Die vorlaufende Gnade äußert sich 1) durch heilsame Schrecknisse und Beängstigungen, wie wir sie an Felix sehen, Apostg. 24,25, und macht den sonst sichern Sünder unruhig, weckt ihn auf und stört ihn in seinem falschen Frieden. O eine selige Unruhe! aber auch 2) durch süße Gnaden-Züge, evangelische Lockungen, ruft ihn die vorlaufende Gnade heraus aus seinem Sünden-Lager.

Das sind diejenigen ersten Bewegungen, die der Mensch in seinem noch unbekehrten Zustand empfindet. Hiedurch läßt Gott seinen ersten Gnadenruf und Anwerbung an den Menschen ergehen.

Es ist diese Gnade auch so eindringend und durchdringend, daß es der Sünder oft wider seinen Willen und mitten in seinen Sünden fühlen muß; sie ist auch so wichtig, daß von derselben treuem Gebrauch und Anwendung die ganze Bekehrung und Seligkeit abhängt. Sie ist das erste Samenkörnlein und Senfkorn, daraus das ganze Reich Gottes hervorwächst.

A) Selbst-Betrug der Seelen bei dem ersten Gnadenwerk der Berufung, und daraus entstandenen guten Rührungen.

Die Seelen betrügen sich a) wenn sie es immer bei bloßen Rührungen und Aufweckungen bewenden lassen, und sie wohl gar für die Bekehrung halten. Sie sind wichtig, aber Bekehrung ist noch was anders. O! es gehen viel tausend verloren, die alle Rührungen gehabt! Gott läßt sich an keinem unbezeugt! Jesus klopfet vor allen Thüren an.

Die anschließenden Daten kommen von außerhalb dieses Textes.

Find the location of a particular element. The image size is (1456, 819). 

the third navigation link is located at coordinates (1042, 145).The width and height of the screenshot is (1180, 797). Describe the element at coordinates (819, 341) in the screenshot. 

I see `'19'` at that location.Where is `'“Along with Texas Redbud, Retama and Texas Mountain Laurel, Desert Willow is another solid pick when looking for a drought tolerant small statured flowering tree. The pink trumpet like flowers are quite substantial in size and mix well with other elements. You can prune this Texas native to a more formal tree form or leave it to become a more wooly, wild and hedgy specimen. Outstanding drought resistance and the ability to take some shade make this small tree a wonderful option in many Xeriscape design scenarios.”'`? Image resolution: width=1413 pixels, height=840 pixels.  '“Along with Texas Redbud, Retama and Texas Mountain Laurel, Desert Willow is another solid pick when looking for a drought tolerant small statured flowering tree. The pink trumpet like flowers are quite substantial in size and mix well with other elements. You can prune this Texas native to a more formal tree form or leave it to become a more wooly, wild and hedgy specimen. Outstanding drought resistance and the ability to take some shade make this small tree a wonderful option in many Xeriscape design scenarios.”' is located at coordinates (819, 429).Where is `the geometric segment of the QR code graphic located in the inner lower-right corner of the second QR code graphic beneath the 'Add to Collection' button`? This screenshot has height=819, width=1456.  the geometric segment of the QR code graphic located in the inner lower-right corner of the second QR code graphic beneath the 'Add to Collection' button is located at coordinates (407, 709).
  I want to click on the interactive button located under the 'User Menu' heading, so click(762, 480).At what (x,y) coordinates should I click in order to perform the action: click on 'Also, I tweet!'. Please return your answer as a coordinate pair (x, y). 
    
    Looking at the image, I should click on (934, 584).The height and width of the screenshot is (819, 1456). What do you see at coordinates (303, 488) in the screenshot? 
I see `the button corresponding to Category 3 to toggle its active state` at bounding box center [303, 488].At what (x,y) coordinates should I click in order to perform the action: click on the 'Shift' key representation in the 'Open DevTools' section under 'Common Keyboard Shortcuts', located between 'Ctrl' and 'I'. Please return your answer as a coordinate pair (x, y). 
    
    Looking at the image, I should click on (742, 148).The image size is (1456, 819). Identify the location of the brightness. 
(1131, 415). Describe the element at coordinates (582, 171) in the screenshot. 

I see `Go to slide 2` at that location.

b) Andere sehen gute Rührungen und daraus entstandene heilsame Unruhe gar mit einander für eine schädliche Wirkung des bösen Geistes und Anfechtung des Unglaubens an, und werden darinnen von andern, die es besser wissen sollten, gestärkt. Daher halten sie es auch für höchst nöthig, sich gegen diese vermeinte Anfechtung beständig und tapfer zu wehren mit schönen Gebetlein um Vertreibung der traurigen Gedanken und Anfechtungen, mit fleißiger Lesung guter Bücher, sonderlich der Psalmen Davids und mit allerhand anderm selbst gemachten Troste. Das halten sie alsdann für eine Standhaftigkeit des Glaubens. O jämmerlicher Betrug!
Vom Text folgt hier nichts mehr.